*** TEXT PROVIDED ***

Prevention is Better than Cure- Mammography

Speak English with Me

Surabhi Pillai

Howdy to all of you, the other day, a lady participant of mine missed her class. The next day, when I asked her for the reason of her absence, she told me in a hushed voice that she had gone for a Mammography (a technique using X-rays to diagnose and locate tumours of the breasts).

“Collectively, US, India and China account for almost one third of the global breast cancer burden. Persistent efforts over last 40 to 50 years in the US have resulted in a large proportion of women presenting in early stages and there has been a consistent decrease in the death rates due to breast cancer, even though the incidence of breast cancer is rising steadily. These statistics from IARC (WHO) reflect the same, and offer a good insight for developing nations like India, as to what can be done. The rate of rise of breast cancer in India (as you will see shortly below), is so rampant, that if we do not act now, we are in for a major shock in the next twenty years. India has a long way to go!”

What I want to tell you people is that do not be embarrassed or shy about undergoing important medical tests, they help save your lives and the lives of those you love. So, stop being prudish (excessively concerned with sexual propriety) and become aware. Awareness is the only way to live a healthy, happy and long life.

Why am I telling you this in the English column? Well, why not? This is a place where we learn to speak English and we also learn to shed our useless inhibition (shyness, self consciousness).

Cool, today, once again, I am taking three queries from the readers:

  1. The first one comes from Kaival. He wants to know the difference between who’s and whose?

Here you are, Kaival:

Whose- Whose is the possessive form of who. It means belonging to whom.


  • Whose cycle is this? (Belongs to whom)
  • She knows the boy whose car met with an accident.
  • Whose picture is this?
  • Whose horse won the race?

Who’s- Who’s is a contraction of either who is or who has. It has no other uses.


  • Who’s coming with me for the party?
  • Who’s going to be around to receive the guests?

*** GIVEN INFORMATION ***

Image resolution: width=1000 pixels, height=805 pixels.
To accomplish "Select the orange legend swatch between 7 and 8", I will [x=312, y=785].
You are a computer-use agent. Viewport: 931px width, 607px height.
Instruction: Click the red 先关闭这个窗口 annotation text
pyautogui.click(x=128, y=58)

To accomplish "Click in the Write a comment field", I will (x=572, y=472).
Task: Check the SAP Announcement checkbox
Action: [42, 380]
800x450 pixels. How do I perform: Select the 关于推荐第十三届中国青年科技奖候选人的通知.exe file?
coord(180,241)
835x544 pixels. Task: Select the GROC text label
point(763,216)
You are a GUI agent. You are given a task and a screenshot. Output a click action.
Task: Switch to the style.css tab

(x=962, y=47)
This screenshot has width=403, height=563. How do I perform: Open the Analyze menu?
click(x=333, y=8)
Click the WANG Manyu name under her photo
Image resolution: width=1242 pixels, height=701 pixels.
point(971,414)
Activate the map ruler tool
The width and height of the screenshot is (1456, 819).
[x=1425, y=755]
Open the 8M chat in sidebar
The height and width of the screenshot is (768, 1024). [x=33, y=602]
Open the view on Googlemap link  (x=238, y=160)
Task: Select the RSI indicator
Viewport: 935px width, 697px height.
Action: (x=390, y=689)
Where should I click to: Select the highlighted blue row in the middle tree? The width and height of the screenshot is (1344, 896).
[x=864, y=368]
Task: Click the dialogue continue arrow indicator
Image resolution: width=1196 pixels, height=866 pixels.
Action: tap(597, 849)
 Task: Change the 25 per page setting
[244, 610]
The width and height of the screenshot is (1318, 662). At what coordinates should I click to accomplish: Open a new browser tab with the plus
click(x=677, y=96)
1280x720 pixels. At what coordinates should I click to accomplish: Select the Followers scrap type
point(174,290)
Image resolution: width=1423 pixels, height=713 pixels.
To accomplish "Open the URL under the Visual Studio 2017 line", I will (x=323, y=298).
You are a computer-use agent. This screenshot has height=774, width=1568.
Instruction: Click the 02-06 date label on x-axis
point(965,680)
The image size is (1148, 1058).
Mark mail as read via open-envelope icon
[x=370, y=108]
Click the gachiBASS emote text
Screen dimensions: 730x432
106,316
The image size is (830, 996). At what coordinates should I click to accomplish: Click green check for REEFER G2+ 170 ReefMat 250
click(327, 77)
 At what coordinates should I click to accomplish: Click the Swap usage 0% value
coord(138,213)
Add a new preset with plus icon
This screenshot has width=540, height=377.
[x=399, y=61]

***

TASK A: In the mammography column, which three countries together account for almost one third of the global breast cancer burden?
TASK B: List every example sentence the mammography column gives to show the use of "whose".
TASK C: Rewrite the paragraph of the mammography column that begins "Collectively, US, India and China" as a shorter bulleted list that keeps its main facts.

TASK RESPONSE A: The US, India and China.

TASK RESPONSE B:
- Whose cycle is this?
- She knows the boy whose car met with an accident.
- Whose picture is this?
- Whose horse won the race?

TASK RESPONSE C:
- The US, India and China carry almost one third of the global breast cancer burden.
- After 40 to 50 years of persistent effort in the US, many women present in early stages, and breast cancer death rates have consistently fallen even as incidence rises.
- IARC (WHO) statistics reflect this and offer developing nations like India insight into what can be done.
- Breast cancer is rising so rapidly in India that, without action now, a major shock is coming in the next twenty years.